REQUIREMENT -
Reproduce the passage below about Francis-McBarnette's work on sickle cell disease word for word, in full.

PASSAGE TO READ -
In medicine, Francis-McBarnette broke barriers for sufferers of sickle cell disease. She began using prophylactic antibiotics 15 years before their effectiveness was confirmed by an article inThe New England Journal of Medicine.
Francis-McBarnette first heard of sickle cell disease and its mostly black victims in the 1950s during her pediatrics residency at Chicago’s Michael Reese Hospital. The hospital, which closed its doors in 2009, served the city’s black population, which was increasing due to the migration of African Americans from the South to the North. “I went home and tested all my relatives [for sickle cell],” she said.
In 1966, in private practice and an attending pediatrician at Jamaica Hospital, she launched the Foundation for Research and Education in Sickle Cell Disease with colleagues who included Doris Wethers, M.D. ’52. The foundation was instrumental in opening the first comprehensive sickle cell clinic of which Francis-McBarnette became director.
The pediatrician was soon invited to Washington to sit on an advisory committee before then-President Richard M. Nixon signed the National Sickle Cell Anemia Control Act in May 1972.
Since 1970 she had been successfully treating sickle cell children with prophylactic antibiotics. “I stayed on antibiotics for 35 years,” said Cassandra Dobson, D.N.Sc., a lifelong patient of Francis-McBarnette, who started on the regimen in 1971. “If I hadn’t, I would’ve died.”

DATASET ENTRIES -
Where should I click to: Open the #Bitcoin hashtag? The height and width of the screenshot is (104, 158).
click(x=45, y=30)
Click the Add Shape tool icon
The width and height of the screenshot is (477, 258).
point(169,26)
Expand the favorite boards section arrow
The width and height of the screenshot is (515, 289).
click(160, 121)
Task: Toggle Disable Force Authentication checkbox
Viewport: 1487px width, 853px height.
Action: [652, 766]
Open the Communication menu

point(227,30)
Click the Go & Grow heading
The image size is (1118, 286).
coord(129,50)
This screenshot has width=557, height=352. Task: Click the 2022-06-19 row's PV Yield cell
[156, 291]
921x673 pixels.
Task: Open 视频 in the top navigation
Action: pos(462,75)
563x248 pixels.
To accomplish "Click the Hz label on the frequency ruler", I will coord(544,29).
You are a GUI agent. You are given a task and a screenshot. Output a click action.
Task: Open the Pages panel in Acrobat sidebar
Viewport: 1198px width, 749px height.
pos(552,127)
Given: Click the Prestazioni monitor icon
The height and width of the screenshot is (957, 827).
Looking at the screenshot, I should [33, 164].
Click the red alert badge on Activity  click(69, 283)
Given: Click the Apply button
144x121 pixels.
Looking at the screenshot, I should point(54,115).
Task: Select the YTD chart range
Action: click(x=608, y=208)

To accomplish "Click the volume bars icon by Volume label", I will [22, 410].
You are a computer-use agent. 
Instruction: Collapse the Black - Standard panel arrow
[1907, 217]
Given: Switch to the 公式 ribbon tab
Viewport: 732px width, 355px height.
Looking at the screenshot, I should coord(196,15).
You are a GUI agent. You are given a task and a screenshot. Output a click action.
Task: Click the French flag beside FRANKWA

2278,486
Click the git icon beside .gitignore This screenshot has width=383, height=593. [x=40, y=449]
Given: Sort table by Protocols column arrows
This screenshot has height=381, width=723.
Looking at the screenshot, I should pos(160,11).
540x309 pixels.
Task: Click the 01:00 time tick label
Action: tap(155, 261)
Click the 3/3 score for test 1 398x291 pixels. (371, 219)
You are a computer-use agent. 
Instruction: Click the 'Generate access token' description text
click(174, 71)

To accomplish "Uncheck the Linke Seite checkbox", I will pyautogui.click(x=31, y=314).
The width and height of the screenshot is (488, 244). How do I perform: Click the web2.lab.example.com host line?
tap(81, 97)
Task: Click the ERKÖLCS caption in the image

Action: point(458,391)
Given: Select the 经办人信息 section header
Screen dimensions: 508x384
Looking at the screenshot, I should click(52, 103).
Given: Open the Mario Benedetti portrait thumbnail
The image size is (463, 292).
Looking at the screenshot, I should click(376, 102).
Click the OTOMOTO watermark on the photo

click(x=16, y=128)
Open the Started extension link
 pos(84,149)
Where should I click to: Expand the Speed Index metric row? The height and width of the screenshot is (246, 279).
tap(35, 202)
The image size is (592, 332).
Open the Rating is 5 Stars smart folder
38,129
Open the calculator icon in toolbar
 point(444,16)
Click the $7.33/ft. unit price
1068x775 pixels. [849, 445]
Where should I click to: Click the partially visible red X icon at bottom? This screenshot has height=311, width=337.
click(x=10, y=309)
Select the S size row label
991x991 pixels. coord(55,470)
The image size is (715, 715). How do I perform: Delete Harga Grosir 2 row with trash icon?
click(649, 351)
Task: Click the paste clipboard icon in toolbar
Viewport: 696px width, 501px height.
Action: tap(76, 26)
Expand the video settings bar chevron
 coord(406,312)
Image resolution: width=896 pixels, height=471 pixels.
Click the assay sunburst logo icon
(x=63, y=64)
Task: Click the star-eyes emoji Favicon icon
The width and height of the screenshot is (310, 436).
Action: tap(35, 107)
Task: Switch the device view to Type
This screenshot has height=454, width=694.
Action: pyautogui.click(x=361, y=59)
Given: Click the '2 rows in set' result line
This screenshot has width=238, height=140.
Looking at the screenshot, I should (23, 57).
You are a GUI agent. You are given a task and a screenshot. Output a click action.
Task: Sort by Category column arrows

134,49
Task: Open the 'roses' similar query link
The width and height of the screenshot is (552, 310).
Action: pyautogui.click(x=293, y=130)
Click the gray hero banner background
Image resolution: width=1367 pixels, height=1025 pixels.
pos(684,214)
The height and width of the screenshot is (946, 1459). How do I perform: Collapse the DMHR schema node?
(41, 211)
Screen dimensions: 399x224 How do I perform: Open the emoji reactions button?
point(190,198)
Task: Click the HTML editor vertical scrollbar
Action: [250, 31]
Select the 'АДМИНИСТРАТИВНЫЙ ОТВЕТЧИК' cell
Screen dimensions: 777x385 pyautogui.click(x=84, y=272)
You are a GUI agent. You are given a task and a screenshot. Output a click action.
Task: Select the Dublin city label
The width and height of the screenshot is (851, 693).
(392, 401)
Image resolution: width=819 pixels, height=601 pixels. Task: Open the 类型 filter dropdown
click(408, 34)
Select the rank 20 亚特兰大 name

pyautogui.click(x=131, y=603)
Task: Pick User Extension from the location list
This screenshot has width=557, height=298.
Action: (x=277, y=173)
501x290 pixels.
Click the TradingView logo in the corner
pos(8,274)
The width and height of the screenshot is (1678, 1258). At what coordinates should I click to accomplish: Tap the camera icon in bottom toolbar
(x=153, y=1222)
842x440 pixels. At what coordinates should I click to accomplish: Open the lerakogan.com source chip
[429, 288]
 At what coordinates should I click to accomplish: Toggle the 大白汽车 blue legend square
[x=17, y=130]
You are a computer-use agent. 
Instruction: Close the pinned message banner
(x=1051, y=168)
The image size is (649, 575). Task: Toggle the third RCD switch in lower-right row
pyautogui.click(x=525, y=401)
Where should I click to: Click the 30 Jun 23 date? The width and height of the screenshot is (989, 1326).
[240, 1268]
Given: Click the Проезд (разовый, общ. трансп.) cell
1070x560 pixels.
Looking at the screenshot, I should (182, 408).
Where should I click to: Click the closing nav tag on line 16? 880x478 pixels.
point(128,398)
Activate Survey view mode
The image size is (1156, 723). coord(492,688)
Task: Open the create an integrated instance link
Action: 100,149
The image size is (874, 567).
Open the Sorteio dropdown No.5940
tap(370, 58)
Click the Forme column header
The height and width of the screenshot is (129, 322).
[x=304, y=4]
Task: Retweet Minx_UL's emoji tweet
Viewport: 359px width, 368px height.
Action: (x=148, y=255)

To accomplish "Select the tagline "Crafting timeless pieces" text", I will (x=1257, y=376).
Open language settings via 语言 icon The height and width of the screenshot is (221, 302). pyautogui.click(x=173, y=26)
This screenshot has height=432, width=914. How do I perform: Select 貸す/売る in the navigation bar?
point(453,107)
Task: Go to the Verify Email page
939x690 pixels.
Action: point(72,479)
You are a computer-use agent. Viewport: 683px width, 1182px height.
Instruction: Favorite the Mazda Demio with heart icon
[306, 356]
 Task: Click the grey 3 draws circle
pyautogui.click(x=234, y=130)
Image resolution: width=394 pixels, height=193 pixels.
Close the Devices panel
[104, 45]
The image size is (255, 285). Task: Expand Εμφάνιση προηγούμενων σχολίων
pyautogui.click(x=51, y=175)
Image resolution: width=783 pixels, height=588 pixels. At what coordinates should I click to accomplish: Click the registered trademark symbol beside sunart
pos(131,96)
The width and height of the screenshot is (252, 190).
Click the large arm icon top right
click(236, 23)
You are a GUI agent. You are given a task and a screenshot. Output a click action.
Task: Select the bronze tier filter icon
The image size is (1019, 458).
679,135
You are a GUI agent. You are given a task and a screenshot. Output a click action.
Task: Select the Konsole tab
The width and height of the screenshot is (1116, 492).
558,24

FINAL ANSWER -
In medicine, Francis-McBarnette broke barriers for sufferers of sickle cell disease. She began using prophylactic antibiotics 15 years before their effectiveness was confirmed by an article inThe New England Journal of Medicine.
Francis-McBarnette first heard of sickle cell disease and its mostly black victims in the 1950s during her pediatrics residency at Chicago’s Michael Reese Hospital. The hospital, which closed its doors in 2009, served the city’s black population, which was increasing due to the migration of African Americans from the South to the North. “I went home and tested all my relatives [for sickle cell],” she said.
In 1966, in private practice and an attending pediatrician at Jamaica Hospital, she launched the Foundation for Research and Education in Sickle Cell Disease with colleagues who included Doris Wethers, M.D. ’52. The foundation was instrumental in opening the first comprehensive sickle cell clinic of which Francis-McBarnette became director.
The pediatrician was soon invited to Washington to sit on an advisory committee before then-President Richard M. Nixon signed the National Sickle Cell Anemia Control Act in May 1972.
Since 1970 she had been successfully treating sickle cell children with prophylactic antibiotics. “I stayed on antibiotics for 35 years,” said Cassandra Dobson, D.N.Sc., a lifelong patient of Francis-McBarnette, who started on the regimen in 1971. “If I hadn’t, I would’ve died.”